Stored entries
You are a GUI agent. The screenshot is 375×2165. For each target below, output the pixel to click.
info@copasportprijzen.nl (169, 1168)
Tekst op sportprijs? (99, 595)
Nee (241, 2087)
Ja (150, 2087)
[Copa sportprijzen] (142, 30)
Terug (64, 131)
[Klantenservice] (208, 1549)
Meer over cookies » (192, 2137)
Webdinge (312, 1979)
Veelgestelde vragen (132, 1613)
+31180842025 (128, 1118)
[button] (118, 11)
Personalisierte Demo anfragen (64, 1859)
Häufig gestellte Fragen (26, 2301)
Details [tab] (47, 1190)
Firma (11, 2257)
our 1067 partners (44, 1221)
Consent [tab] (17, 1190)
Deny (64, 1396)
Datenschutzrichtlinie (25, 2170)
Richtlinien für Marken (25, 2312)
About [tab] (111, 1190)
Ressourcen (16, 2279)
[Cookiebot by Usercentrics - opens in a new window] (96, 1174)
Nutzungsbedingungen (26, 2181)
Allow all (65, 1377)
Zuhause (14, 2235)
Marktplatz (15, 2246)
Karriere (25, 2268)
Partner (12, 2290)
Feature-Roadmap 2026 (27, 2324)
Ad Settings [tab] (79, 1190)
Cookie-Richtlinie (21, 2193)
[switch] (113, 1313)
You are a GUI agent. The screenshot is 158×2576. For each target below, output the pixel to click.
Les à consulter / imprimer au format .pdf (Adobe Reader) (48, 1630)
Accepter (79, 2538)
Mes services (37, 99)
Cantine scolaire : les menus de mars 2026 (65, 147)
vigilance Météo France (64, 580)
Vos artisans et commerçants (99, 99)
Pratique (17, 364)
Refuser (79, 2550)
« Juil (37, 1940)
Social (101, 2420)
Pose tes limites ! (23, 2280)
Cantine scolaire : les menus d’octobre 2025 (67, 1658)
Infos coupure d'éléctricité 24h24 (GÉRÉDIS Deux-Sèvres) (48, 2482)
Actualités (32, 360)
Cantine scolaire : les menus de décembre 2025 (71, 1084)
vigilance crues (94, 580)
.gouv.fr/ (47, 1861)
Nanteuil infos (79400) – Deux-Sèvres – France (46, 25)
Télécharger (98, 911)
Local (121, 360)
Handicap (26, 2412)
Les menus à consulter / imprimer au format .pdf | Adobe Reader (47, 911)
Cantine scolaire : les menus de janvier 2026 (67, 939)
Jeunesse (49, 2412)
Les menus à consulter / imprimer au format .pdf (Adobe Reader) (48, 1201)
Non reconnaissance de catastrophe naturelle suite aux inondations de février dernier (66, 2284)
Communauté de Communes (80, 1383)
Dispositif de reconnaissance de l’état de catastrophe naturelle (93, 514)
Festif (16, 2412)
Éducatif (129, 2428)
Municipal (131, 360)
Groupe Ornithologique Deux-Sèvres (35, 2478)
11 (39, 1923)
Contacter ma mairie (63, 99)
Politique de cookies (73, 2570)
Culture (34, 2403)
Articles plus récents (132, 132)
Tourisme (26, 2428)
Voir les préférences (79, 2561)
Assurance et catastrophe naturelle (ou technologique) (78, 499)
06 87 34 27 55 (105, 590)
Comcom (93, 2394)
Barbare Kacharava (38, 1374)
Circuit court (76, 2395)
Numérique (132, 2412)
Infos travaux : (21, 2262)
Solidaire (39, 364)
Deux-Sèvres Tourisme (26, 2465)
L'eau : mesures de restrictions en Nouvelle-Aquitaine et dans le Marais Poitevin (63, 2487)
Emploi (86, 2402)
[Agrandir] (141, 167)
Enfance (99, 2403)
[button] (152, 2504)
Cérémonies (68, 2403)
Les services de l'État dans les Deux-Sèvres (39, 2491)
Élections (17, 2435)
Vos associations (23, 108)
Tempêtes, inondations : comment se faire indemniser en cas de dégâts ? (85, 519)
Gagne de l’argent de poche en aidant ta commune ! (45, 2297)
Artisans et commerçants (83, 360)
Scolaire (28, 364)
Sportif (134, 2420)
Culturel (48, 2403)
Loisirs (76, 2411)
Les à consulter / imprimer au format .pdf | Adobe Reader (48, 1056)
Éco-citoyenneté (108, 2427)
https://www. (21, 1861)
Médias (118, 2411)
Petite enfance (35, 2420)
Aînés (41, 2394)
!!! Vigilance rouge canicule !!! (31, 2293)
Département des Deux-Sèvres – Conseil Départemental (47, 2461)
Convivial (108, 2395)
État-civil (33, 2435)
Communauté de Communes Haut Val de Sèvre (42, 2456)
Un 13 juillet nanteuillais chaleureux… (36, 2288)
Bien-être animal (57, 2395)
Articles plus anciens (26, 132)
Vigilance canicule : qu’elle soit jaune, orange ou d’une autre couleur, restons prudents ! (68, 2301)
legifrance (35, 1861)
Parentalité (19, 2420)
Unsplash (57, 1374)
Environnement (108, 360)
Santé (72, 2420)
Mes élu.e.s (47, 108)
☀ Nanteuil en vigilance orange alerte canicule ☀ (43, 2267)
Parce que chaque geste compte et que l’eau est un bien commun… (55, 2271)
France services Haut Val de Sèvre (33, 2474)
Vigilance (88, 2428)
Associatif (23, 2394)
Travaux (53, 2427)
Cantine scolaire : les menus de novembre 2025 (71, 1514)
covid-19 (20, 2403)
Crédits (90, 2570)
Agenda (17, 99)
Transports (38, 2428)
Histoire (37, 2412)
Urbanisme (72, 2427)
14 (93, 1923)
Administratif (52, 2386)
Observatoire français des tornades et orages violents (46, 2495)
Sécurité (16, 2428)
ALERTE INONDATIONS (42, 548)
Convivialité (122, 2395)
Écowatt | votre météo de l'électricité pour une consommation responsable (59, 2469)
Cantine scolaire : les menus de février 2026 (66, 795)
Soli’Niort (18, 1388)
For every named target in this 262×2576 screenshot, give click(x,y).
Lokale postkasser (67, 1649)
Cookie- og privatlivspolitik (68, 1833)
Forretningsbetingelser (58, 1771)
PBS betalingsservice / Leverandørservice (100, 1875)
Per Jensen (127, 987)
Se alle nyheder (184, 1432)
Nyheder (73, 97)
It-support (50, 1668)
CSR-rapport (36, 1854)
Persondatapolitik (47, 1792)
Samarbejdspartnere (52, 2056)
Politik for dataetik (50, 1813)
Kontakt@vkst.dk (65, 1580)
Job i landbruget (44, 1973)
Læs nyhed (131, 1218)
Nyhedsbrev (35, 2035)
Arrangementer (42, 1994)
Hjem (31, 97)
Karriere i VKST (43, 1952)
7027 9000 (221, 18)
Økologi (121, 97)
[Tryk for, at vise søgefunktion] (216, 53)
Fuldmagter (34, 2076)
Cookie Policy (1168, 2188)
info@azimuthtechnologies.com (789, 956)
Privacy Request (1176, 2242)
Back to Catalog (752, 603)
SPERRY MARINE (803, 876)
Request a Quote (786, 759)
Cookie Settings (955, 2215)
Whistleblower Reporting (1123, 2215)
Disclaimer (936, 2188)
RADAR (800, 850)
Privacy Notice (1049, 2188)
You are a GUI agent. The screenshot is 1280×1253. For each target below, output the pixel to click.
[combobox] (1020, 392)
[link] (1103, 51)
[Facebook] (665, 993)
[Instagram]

▶ _ASSIGNED TASK_
The answer should contain every line of the data, unchanged.

▶ _PROBLEM SOLUTION_
You are a GUI agent. The screenshot is 375×2165. For each target below, output the pixel to click.
info@copasportprijzen.nl (169, 1168)
Tekst op sportprijs? (99, 595)
Nee (241, 2087)
Ja (150, 2087)
[Copa sportprijzen] (142, 30)
Terug (64, 131)
[Klantenservice] (208, 1549)
Meer over cookies » (192, 2137)
Webdinge (312, 1979)
Veelgestelde vragen (132, 1613)
+31180842025 (128, 1118)
[button] (118, 11)
Personalisierte Demo anfragen (64, 1859)
Häufig gestellte Fragen (26, 2301)
Details [tab] (47, 1190)
Firma (11, 2257)
our 1067 partners (44, 1221)
Consent [tab] (17, 1190)
Deny (64, 1396)
Datenschutzrichtlinie (25, 2170)
Richtlinien für Marken (25, 2312)
About [tab] (111, 1190)
Ressourcen (16, 2279)
[Cookiebot by Usercentrics - opens in a new window] (96, 1174)
Nutzungsbedingungen (26, 2181)
Allow all (65, 1377)
Zuhause (14, 2235)
Marktplatz (15, 2246)
Karriere (25, 2268)
Partner (12, 2290)
Feature-Roadmap 2026 (27, 2324)
Ad Settings [tab] (79, 1190)
Cookie-Richtlinie (21, 2193)
[switch] (113, 1313)
You are a GUI agent. The screenshot is 158×2576. For each target below, output the pixel to click.
Les à consulter / imprimer au format .pdf (Adobe Reader) (48, 1630)
Accepter (79, 2538)
Mes services (37, 99)
Cantine scolaire : les menus de mars 2026 (65, 147)
vigilance Météo France (64, 580)
Vos artisans et commerçants (99, 99)
Pratique (17, 364)
Refuser (79, 2550)
« Juil (37, 1940)
Social (101, 2420)
Pose tes limites ! (23, 2280)
Cantine scolaire : les menus d’octobre 2025 (67, 1658)
Infos coupure d'éléctricité 24h24 (GÉRÉDIS Deux-Sèvres) (48, 2482)
Actualités (32, 360)
Cantine scolaire : les menus de décembre 2025 (71, 1084)
vigilance crues (94, 580)
.gouv.fr/ (47, 1861)
Nanteuil infos (79400) – Deux-Sèvres – France (46, 25)
Télécharger (98, 911)
Local (121, 360)
Handicap (26, 2412)
Les menus à consulter / imprimer au format .pdf | Adobe Reader (47, 911)
Cantine scolaire : les menus de janvier 2026 (67, 939)
Jeunesse (49, 2412)
Les menus à consulter / imprimer au format .pdf (Adobe Reader) (48, 1201)
Non reconnaissance de catastrophe naturelle suite aux inondations de février dernier (66, 2284)
Communauté de Communes (80, 1383)
Dispositif de reconnaissance de l’état de catastrophe naturelle (93, 514)
Festif (16, 2412)
Éducatif (129, 2428)
Municipal (131, 360)
Groupe Ornithologique Deux-Sèvres (35, 2478)
11 (39, 1923)
Contacter ma mairie (63, 99)
Politique de cookies (73, 2570)
Culture (34, 2403)
Articles plus récents (132, 132)
Tourisme (26, 2428)
Voir les préférences (79, 2561)
Assurance et catastrophe naturelle (ou technologique) (78, 499)
06 87 34 27 55 (105, 590)
Comcom (93, 2394)
Barbare Kacharava (38, 1374)
Circuit court (76, 2395)
Numérique (132, 2412)
Infos travaux : (21, 2262)
Solidaire (39, 364)
Deux-Sèvres Tourisme (26, 2465)
L'eau : mesures de restrictions en Nouvelle-Aquitaine et dans le Marais Poitevin (63, 2487)
Emploi (86, 2402)
[Agrandir] (141, 167)
Enfance (99, 2403)
[button] (152, 2504)
Cérémonies (68, 2403)
Les services de l'État dans les Deux-Sèvres (39, 2491)
Élections (17, 2435)
Vos associations (23, 108)
Tempêtes, inondations : comment se faire indemniser en cas de dégâts ? (85, 519)
Gagne de l’argent de poche en aidant ta commune ! (45, 2297)
Artisans et commerçants (83, 360)
Scolaire (28, 364)
Sportif (134, 2420)
Culturel (48, 2403)
Loisirs (76, 2411)
Les à consulter / imprimer au format .pdf | Adobe Reader (48, 1056)
Éco-citoyenneté (108, 2427)
https://www. (21, 1861)
Médias (118, 2411)
Petite enfance (35, 2420)
Aînés (41, 2394)
!!! Vigilance rouge canicule !!! (31, 2293)
Département des Deux-Sèvres – Conseil Départemental (47, 2461)
Convivial (108, 2395)
État-civil (33, 2435)
Communauté de Communes Haut Val de Sèvre (42, 2456)
Un 13 juillet nanteuillais chaleureux… (36, 2288)
Bien-être animal (57, 2395)
Articles plus anciens (26, 132)
Vigilance canicule : qu’elle soit jaune, orange ou d’une autre couleur, restons prudents ! (68, 2301)
legifrance (35, 1861)
Parentalité (19, 2420)
Unsplash (57, 1374)
Environnement (108, 360)
Santé (72, 2420)
Mes élu.e.s (47, 108)
☀ Nanteuil en vigilance orange alerte canicule ☀ (43, 2267)
Parce que chaque geste compte et que l’eau est un bien commun… (55, 2271)
France services Haut Val de Sèvre (33, 2474)
Vigilance (88, 2428)
Associatif (23, 2394)
Travaux (53, 2427)
Cantine scolaire : les menus de novembre 2025 (71, 1514)
covid-19 (20, 2403)
Crédits (90, 2570)
Agenda (17, 99)
Transports (38, 2428)
Histoire (37, 2412)
Urbanisme (72, 2427)
14 (93, 1923)
Administratif (52, 2386)
Observatoire français des tornades et orages violents (46, 2495)
Sécurité (16, 2428)
ALERTE INONDATIONS (42, 548)
Convivialité (122, 2395)
Écowatt | votre météo de l'électricité pour une consommation responsable (59, 2469)
Cantine scolaire : les menus de février 2026 (66, 795)
Soli’Niort (18, 1388)
For every named target in this 262×2576 screenshot, give click(x,y).
Lokale postkasser (67, 1649)
Cookie- og privatlivspolitik (68, 1833)
Forretningsbetingelser (58, 1771)
PBS betalingsservice / Leverandørservice (100, 1875)
Per Jensen (127, 987)
Se alle nyheder (184, 1432)
Nyheder (73, 97)
It-support (50, 1668)
CSR-rapport (36, 1854)
Persondatapolitik (47, 1792)
Samarbejdspartnere (52, 2056)
Politik for dataetik (50, 1813)
Kontakt@vkst.dk (65, 1580)
Job i landbruget (44, 1973)
Læs nyhed (131, 1218)
Nyhedsbrev (35, 2035)
Arrangementer (42, 1994)
Hjem (31, 97)
Karriere i VKST (43, 1952)
7027 9000 (221, 18)
Økologi (121, 97)
[Tryk for, at vise søgefunktion] (216, 53)
Fuldmagter (34, 2076)
Cookie Policy (1168, 2188)
info@azimuthtechnologies.com (789, 956)
Privacy Request (1176, 2242)
Back to Catalog (752, 603)
SPERRY MARINE (803, 876)
Request a Quote (786, 759)
Cookie Settings (955, 2215)
Whistleblower Reporting (1123, 2215)
Disclaimer (936, 2188)
RADAR (800, 850)
Privacy Notice (1049, 2188)
You are a GUI agent. The screenshot is 1280×1253. For each target below, output the pixel to click.
[combobox] (1020, 392)
[link] (1103, 51)
[Facebook] (665, 993)
[Instagram]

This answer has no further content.